▶ **TEXTO PARA LEER**
El judo panameño está de luto. La Confederación Panamericana de Judo confirmó el fallecimiento de Milvia Mendoza, presidenta de la Federación Unida de Judo de Panamá, una figura que no solo dirigía, sino que vivía este deporte con pasión total. Su partida deja un vacío que no se mide en medallas, sino en vidas tocadas.
Una vida dedicada al judo
Milvia Mendoza no era una dirigente más. Era historia viva del judo en Panamá. Su vínculo con este deporte venía desde la sangre, heredado de su padre, y lo convirtió en una misión de vida. Desde su rol administrativo, impulsó el crecimiento del judo con una energía contagiosa y una sonrisa que muchos recuerdan como su sello personal. Según la Confederación Panamericana de Judo, su trabajo fue clave para el desarrollo del deporte no solo a nivel nacional, sino también en la región.

▶ **LÍNEAS LISTADAS**
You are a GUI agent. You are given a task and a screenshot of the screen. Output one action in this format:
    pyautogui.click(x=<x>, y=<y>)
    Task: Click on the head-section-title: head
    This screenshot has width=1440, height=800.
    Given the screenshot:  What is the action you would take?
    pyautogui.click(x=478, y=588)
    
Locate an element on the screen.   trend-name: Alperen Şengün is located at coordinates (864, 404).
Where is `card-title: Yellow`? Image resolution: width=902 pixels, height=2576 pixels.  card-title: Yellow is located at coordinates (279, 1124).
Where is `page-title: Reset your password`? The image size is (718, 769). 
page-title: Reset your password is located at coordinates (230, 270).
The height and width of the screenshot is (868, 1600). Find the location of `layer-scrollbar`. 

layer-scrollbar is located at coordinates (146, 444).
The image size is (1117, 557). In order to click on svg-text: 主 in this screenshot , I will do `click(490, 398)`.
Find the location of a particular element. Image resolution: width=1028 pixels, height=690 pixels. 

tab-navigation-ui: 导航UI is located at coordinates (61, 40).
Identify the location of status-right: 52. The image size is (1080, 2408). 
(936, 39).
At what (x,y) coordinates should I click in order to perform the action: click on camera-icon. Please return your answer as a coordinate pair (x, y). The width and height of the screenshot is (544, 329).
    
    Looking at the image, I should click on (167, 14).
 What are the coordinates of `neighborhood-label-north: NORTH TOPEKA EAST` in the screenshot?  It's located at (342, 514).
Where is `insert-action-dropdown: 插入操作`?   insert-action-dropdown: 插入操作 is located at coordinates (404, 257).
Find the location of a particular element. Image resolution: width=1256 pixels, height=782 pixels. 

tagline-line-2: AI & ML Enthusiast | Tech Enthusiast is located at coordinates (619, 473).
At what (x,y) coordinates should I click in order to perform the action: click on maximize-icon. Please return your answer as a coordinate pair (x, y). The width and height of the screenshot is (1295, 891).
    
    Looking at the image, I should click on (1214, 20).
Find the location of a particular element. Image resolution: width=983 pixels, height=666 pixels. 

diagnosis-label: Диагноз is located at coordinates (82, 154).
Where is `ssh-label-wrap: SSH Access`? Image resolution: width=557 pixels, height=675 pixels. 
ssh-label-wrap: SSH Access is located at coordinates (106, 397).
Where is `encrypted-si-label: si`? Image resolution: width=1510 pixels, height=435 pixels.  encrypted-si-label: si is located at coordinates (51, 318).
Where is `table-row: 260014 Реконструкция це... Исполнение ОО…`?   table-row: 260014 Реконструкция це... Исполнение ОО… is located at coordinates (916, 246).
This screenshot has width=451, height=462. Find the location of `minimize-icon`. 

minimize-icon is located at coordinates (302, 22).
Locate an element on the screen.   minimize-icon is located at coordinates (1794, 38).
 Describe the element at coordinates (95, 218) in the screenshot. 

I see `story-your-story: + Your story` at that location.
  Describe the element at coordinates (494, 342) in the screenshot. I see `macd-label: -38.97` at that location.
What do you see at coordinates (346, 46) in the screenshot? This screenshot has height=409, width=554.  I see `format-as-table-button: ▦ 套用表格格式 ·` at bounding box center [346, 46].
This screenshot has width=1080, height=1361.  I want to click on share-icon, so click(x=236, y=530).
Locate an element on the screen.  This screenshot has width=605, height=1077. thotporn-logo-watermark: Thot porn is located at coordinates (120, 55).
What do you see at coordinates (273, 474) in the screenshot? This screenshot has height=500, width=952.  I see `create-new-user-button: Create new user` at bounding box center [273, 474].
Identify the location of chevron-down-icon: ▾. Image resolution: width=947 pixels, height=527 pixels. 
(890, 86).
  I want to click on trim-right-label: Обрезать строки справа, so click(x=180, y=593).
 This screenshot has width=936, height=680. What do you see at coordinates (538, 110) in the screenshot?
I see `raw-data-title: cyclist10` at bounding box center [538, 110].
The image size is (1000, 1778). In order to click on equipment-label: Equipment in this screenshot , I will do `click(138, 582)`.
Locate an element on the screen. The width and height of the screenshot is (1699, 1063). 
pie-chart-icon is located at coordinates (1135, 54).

▶ **CONSIGNA A**
Según el texto sobre Milvia Mendoza, ¿de quién heredó ella su vínculo con el judo?
▶ **CONSIGNA B**
Continúa el texto sobre Milvia Mendoza a partir de donde termina.
Las líneas no guardan relación con el texto.

▶ **ESPACIO DE RESPUESTA A**
De su padre.

▶ **ESPACIO DE RESPUESTA B**
Más allá del tatami
Su visión iba mucho más lejos que la competencia. Mendoza defendía que el judo era una herramienta para formar mejores ciudadanos. “Queremos desarrollar una generación de mejores ciudadanos… el judo tiene la capacidad de construir un futuro mejor”, expresó en vida, reflejando una filosofía basada en valores como el respeto, la disciplina y el altruismo.
Ese enfoque convirtió su gestión en algo más grande que resultados deportivos.
Mendoza impulsó el judo con pasión y visión social.Un legado que sigue vivo
Hoy, la comunidad deportiva panameña llora su partida, pero también reconoce la huella que deja. Su legado está en cada atleta que formó, en cada joven que encontró en el judo un camino distinto.
La Confederación Panamericana de Judo y su presidente, Carlos Zegarra Presser, destacaron su impacto y enviaron condolencias a sus familiares y a todo el país.
Un adiós que no es final
Milvia Mendoza se va, pero su historia no termina aquí. Su trabajo seguirá presente en cada entrenamiento, en cada combate y en cada valor que el judo transmite en todo el país. Paz a su alma.